KIYO A. MATSUMOTO, District Judge.
Plaintiffs USHA Holdings, LLC ("USHA") and Atul Bhatara brought suit against defendants Franchise India Holdings, Limited ("Franchise India"), Francorp Advisors Private Limited ("FAPL"), and Gaurav Marya (collectively, "defendants") in the Supreme Court of New York, Queens County, by filing a Summons and Complaint dated June 14, 2012.
On May 21, 2014, counsel for defendants filed a motion to withdraw, citing Mr. Marya's failure to pay attorney's fees. (ECF No. 39, Notice of Motion to Withdraw.) Mr. Marya responded to defense counsel's motion to withdraw, which was the last communication from any defendant to the court.
On December 9, 2014, the Clerk of Court entered a certificate of default against defendants because no answer had been filed by any defendant. (ECF No. 49, Clerk's Entry of Default.) Plaintiff moved for entry of default judgment against defendants on December 19, 2014.
On September 11, 2015, Judge Pollak issued a Report and Recommendation (ECF No. 56, Report and Recommendation ("R&R")), in which she recommended that plaintiffs be awarded judgment against defendants, jointly and severally, in the sum of $1,259,116.67 in damages; prejudgment interest for damages and lost profits at the rate of 9% per annum to be calculated by the Clerk of Court upon entry of judgment for the time periods (1) from December 5, 2008 to the date judgment is entered, based on the $30,000 principal award; (2) from November 5, 2009 to the date judgment is entered, based on the $270,000 principal award, and (3) from the relevant year-end date to the date judgment is entered for each year of plaintiffs' lost profits from the years 2010 to 2014, using the figures provided on pages 34-35 of the R&R; and post-judgment interest. (R&R at 40.) Judge Pollak further recommended that the court (1) grant plaintiffs' request for a declaratory judgment that plaintiffs are fifty percent equity owners of the license at issue in this litigation (the "License")

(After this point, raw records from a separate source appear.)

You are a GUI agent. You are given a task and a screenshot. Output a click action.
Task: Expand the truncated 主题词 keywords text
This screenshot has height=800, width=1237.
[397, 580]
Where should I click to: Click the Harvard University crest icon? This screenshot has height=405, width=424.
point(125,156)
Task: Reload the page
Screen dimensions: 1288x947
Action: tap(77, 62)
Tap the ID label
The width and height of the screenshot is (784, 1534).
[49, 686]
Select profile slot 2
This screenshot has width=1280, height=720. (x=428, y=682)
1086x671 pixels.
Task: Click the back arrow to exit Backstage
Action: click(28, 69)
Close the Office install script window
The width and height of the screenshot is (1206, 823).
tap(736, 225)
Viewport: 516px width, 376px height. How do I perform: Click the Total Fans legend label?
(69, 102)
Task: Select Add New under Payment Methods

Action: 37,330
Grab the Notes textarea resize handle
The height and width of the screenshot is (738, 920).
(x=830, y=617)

The R&R, which was mailed to defendants on September 11, 2015, notified the parties of the right to file written objections, pursuant to 28 U.S.C. § 636(b)(1) and Federal Rule of Civil Procedure 72(b). (Id.) The statutory period for filing objections has now expired, and no objections to Judge Pollak's R&R have been filed.
In reviewing a Report and Recommendation, the district court "may accept, reject, or modify, in whole or in part, the findings or recommendations made by the magistrate." 28 U.S.C. § 636(b)(1)(C). Where no objection to the Report and Recommendation has been filed, the district court "need only satisfy itself that that there is no clear error on the face of the record." Urena v. New York, 160 F.Supp.2d 606, 609-10 (S.D.N.Y. 2001) (quoting Nelson v. Smith, 618 F.Supp. 1186, 1189 (S.D.N.Y. 1985) (citations omitted)).
Upon a review of the Report and Recommendation, and considering that the parties have failed to object to any of Judge Pollak's thorough and well-reasoned recommendations, the court finds no clear error in the Report and Recommendation and hereby affirms and adopts the Report and Recommendation in its entirety as the opinion of the court.
Accordingly, judgment should be entered for plaintiffs and against defendants, jointly and severally, as follows: $1,259,116.67 in damages; prejudgment interest for damages and lost profits at the rate of 9% per annum to be calculated by the Clerk of Court upon entry of judgment for the time periods (1) from December 5, 2008 to the date judgment is entered, based on the $30,000 principal award; (2) from November 5, 2009 to the date judgment is entered, based on the $270,000 principal award, and (3) from the relevant year-end date to the date judgment is entered for each year of plaintiffs' lost profits from the years 2010 to 2014, using the figures provided on pages 34-35 of the R&R; and post-judgment interest. The court grants plaintiffs' request for a declaratory judgment that plaintiffs are fifty percent equity owners of the License and FAPL and are entitled to equal rights, ownership, and management of FAPL, a fifty percent share of the profits of the License and FAPL, and use of the License. Plaintiffs' request for attorney's fees and costs is denied, and plaintiffs' requests for injunctive relief and the imposition of a constructive trust are denied without prejudice. Post judgment interest shall accrue as provided by law. 28 U.S.C. § 1961(a). The Clerk of Court is respectfully requested to mail a copy of this order and the judgment to defendants, note service on the docket, and to close this case.